_RECORD EXTRACTS_

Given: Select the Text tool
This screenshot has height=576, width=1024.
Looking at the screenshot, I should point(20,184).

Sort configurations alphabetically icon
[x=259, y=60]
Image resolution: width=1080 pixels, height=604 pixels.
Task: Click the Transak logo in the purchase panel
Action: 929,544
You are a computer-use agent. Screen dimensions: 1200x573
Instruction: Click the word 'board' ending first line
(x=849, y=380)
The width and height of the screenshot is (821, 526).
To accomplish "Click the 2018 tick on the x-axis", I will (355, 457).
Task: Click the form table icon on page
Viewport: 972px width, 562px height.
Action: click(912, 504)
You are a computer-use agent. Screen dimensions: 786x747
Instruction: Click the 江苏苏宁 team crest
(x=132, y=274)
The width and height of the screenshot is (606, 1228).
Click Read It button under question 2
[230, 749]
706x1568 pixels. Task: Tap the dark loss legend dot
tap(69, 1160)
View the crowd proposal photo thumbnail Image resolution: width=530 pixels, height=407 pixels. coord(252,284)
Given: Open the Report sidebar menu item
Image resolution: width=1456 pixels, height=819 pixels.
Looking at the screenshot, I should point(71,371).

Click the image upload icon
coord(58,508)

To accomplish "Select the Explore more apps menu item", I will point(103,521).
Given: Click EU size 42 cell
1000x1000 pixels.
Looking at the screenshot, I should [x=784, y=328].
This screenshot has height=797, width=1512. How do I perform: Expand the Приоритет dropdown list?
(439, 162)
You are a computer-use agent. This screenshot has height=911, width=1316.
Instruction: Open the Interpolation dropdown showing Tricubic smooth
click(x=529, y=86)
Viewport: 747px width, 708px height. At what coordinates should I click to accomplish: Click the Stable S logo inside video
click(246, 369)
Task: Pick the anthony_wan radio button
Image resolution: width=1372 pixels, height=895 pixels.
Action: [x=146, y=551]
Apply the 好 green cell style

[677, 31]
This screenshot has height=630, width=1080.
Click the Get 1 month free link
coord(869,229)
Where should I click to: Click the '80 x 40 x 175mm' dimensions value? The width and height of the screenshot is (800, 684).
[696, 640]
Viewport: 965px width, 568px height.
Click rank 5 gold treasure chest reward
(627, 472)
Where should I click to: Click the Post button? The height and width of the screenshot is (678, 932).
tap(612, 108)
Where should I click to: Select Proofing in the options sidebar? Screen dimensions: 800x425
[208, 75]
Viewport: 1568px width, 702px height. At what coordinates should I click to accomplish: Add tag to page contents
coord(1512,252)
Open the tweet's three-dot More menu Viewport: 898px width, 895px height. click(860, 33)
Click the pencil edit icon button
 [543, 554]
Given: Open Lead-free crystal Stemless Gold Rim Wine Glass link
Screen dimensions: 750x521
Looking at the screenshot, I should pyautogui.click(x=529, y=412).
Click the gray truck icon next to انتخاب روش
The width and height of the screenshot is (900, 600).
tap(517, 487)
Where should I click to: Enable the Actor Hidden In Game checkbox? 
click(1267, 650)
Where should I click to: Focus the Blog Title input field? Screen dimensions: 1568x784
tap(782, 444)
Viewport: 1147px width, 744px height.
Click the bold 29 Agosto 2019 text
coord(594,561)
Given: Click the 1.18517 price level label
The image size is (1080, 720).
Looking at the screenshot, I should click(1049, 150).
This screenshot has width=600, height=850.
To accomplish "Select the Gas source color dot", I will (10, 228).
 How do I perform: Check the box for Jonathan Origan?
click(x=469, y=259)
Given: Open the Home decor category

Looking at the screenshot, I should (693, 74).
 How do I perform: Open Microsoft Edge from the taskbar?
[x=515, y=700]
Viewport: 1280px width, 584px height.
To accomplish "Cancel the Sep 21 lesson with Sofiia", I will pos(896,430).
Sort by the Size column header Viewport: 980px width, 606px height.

_TO DO_
Look through the lines above and collect those with the word "item".

_EXERCISE SOLUTION_
Given: Open the Report sidebar menu item
To accomplish "Select the Explore more apps menu item", I will point(103,521).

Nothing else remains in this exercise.